I do this for two reasons. The first is that it really improves my workflow. All of these are born out of the lessons learned by other developers. Integrating those lessons saves me much time and effort, whether it be debuggers, revision control, unit testing, agile, etc. They were always prefaced with a learning curve that made me question their worth but it always proved invaluable.
The second reason has to do with my reality in which I’m seen as disposable. Every one of my friends in the private sector, with few exceptions, have recently been laid off. Some multiple times. My own company has reinforced the notion that I’ll be dropped the second it’s convenient to do so. In this environment then I have to be my own agent so that if I’m laid off tomorrow, I’ll be employable. I seek to hold myself up to the standards of the top developers I know.
Take Care Of Yourself First
The most important lesson of all though has less to do with code.
There’s only one person out there that can put your well-being first: you.
Don’t miss out on spending time with those that matter in your life (including yourself) because you were working nights and weekends. Take those impromptu days off for self-care. Spend time with your chosen family. Don’t look at your work emails after 5pm.
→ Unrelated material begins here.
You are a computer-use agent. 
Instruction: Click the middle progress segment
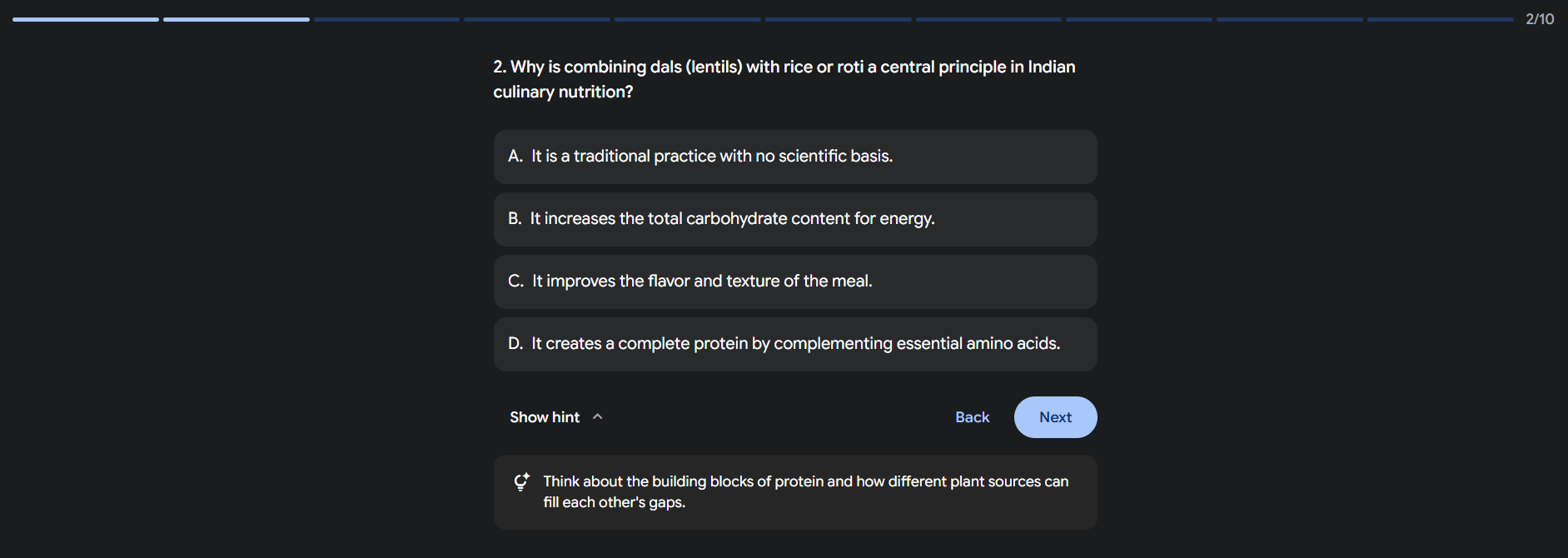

There are many companies and people within them that would rather you didn’t do this. Those people have different priorities. That’s okay. This is why you’re there.
There’ll always be people who make more than you. Maybe most people. But if you make a livable wage, have full-time work on regular hours, have your health, and a network of people that love you – then you’re pretty much golden. Those other people will have nicer things. Let it go.
At the end of the day, it’s the people that matter most.
And your time with them is the one thing you can’t get back from working evenings and weekends with a company.